LOS ANGELES — The battle of the band tickets is officially on.
Backed by Live Nation Entertainment and Ticketmaster, a group of concert promoters and artist managers on Monday declared war on ticket resellers such as those on StubHub, Razorgator and others. The newly formed group, dubbed Fans First Coalition, lashed out at "scalpers" and others who buy tickets in bulk and then resell them.
"It erodes the heart of our business," said Randy Levy, an independent concert promoter and president of Rose Presents in Minneapolis. Levy said if fans have to pay markedly above a ticket's face value to attend a concert, they will have less money to spend on other live shows.

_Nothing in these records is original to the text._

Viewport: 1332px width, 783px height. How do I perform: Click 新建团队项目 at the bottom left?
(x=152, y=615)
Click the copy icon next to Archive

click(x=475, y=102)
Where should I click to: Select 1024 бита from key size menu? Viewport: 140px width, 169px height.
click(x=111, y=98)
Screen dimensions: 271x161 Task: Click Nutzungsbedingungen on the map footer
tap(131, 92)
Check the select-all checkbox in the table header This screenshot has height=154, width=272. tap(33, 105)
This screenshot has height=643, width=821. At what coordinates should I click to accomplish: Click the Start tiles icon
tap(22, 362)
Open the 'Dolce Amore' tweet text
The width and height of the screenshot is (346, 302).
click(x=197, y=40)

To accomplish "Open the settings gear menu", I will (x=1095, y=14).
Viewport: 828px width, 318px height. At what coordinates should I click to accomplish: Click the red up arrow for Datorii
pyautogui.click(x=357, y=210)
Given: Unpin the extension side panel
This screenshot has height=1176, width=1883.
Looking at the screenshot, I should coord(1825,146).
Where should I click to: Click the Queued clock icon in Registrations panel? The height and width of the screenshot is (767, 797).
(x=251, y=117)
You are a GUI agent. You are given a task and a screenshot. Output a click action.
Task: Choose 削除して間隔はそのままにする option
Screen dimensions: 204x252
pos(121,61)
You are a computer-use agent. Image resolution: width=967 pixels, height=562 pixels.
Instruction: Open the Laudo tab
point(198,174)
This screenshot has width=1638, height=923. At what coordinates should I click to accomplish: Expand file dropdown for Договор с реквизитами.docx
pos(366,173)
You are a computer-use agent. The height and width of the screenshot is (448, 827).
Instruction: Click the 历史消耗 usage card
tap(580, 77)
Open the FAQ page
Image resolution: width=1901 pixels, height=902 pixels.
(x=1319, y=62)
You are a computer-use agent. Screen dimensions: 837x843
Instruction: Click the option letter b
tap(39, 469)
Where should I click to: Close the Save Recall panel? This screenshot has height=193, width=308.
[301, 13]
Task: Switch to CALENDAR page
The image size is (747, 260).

The solution: "paperless tickets" that are largely non-transferable. That means only the original buyer can claim the ticket on the day of the event, cutting out scalpers. Sounds reasonable, right?
Wrong, says another group, called the Fan Freedom Project, backed by the National Consumers League and founded earlier this year by Jon Potter, former director of the Digital Media Assn.
Potter argues that the real agenda for promoters who back paperless tickets is to prevent consumers from selling or giving away tickets they have purchased.
"I would say that what they're doing is very anti-fan," Potter said. "Consumers should have the right to determine what they can do with a ticket once they've purchased it. That means being able to sell it at both higher or lower than face value."
The controversy over paperless tickets is not new. Miley Cyrus and Bruce Springsteen both experimented with paperless ticketing back in 2009 for their concert tours.
But with powerful forces amassing on both sides, each professing allegiance to the consumer, the issue is poised to get hotter, particularly as states such as New York this year banned the issuance of paperless tickets and Massachusetts lawmakers consider a bill that would preserve a ticket resale market.